Dona Isaura estava cansada. Havia passado o dia sentada na calçada da Avenida Contorno oferecendo seus doces para quem quer que passasse e não havia juntado mais de 5 réis, já descontados os 2 que um moleque de rua havia arrancado de suas ainda calejadas pelo trabalho da fazenda mas nem por isso menos suaves mãos. Mesmo assim, Dona Isaura não deixava de sorrir. Sabia que se não fosse pela tinta da caneta daquela princesa tão famosa, ainda estaria tratando de nhonhô Manoel ou cozinhando para toda a família do engenho. Não sentia-se, então, no direito de reclamar dos trocados que conseguia vendendo seus quitutes na calçada. Engraçado - pensou com seus botões já tão velhos que caíam, um a um, todos os dias, e eram recosturados, um a um, todas as noites - ele não veio hoje. Quando já se preparava para guardar as sobras das vendas do dia, que seriam a janta do mesmo, ele apareceu no final da rua. Sorrindo com aquele sorriso só dele e se aproximando.
Não sabia porquê, mas parecia que toda vez que ele passva em sua frente, ainda que sequer olhasse para ela, Dona Isaura sentia que Salvador ficava ainda mais quente, a Avenida Contorno ainda mais cheia e os doces mais doces. Que bobagem a sua. Ele era um comerciante português, provavelmente no Brasil só por uma temporada e ela, uma ex-escrava sem perspectiva de sair das calçadas da Avenida Contorno. Naquele dia, no entanto, ele parou, olhou para ela e perguntou-lhe o preço do pastelzinho de belem. Ora, que mal teria em fazer àquele homem que parecia trabalhar tanto quanto Dona Isaura um agrado e oferecer-lhe um pastelzinho por conta da casa? Ele já adoçava seus dias, mesmo. É uma pena que na época Dona Isaura não soubesse ainda a receita de beijinhos, pois teria sido este o agrado constante das próximas semanas, frutos daquele primeiro e inocente pastelzinho. E no meio de agrados, beijinhos, docinhos e Avenida Contorno, Dona Isaura e o mascate se entregaram um ao outro, como tantos outros casais brasileiros, e ajudaram a formar a mistureba cultural, racial e genial que é o povo brasileiro.

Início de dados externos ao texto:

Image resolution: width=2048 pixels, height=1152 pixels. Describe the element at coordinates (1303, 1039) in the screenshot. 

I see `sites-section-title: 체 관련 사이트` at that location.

Ajudaram tendo filhos. O primeiro morreu no parto, o outro, seguiu os passos do pai, a terceira aprendeu a fazer doces e o quarto se casou com uma moça recém-chegada da capital. Esses dois gostaram da idéia do beijinho, e, já fora da Avenida Contorno, tiveram uma filha que traía o marido, um que virou advogado e um, esse, aquele que era quase tão negro quanto sua saudosa vó Isaura, que casou-se com uma alemã que gostava de bater no peito e esbravejar para todos sobre sua origem ariana. O neto da doceira e a ariana meio caduca continuaram a brincadeira e tiveram um menino que sumiu na fazenda ainda novo, uma moça bonita que gostava de ler, um rapaz que seduzia moças casadas, solteiras e noivas, uma filha mais velha que cuidou de todos quando a mãe se foi e uma outra que casou com um rapaz que estudava. O jovem casal resolveu sair de Minas e ganhar a vida no Goiás. Malas na mão do estudante, agora já bancário, e, nos braços da moça, uma filha com os cabelos loiros da ariana, um moleque implicante, um rapaz que viria a morrer dali a dois ou três anos, uma mocinha mais nova e uma tímida menina do meio, que acabou se arranjando com um jovem que chegava a Brasília de Rondônia a pouco. Esses dois, já sem idéia de quem tenha sido Isaura, tiveram ainda um menino que vai à igreja, um filho nudista que não quer ter crias, um que não sabe bem o que quer e, mais tarde, uma adotada. E a receita do pastelzinho de Dona Isaura até hoje reúne todos eles.
4 comentários:
Em Goiás, cacete. Em Goiás.
Mas o texto tá maravilhoso, apesar desse disparate ai. :P
Acho falar o goiás tão engraçado xD
Ô, Gabriel, cada texto bom! :D
não sabia que tu escrevia bem desse tanto, bicho! e, assim, eu me identifiquei com a parte do menino que vai a igreja, sei quem é o que não sabe bem o que quer e conheço a adotada. agora, me explica o nudista que não quer ter crias!?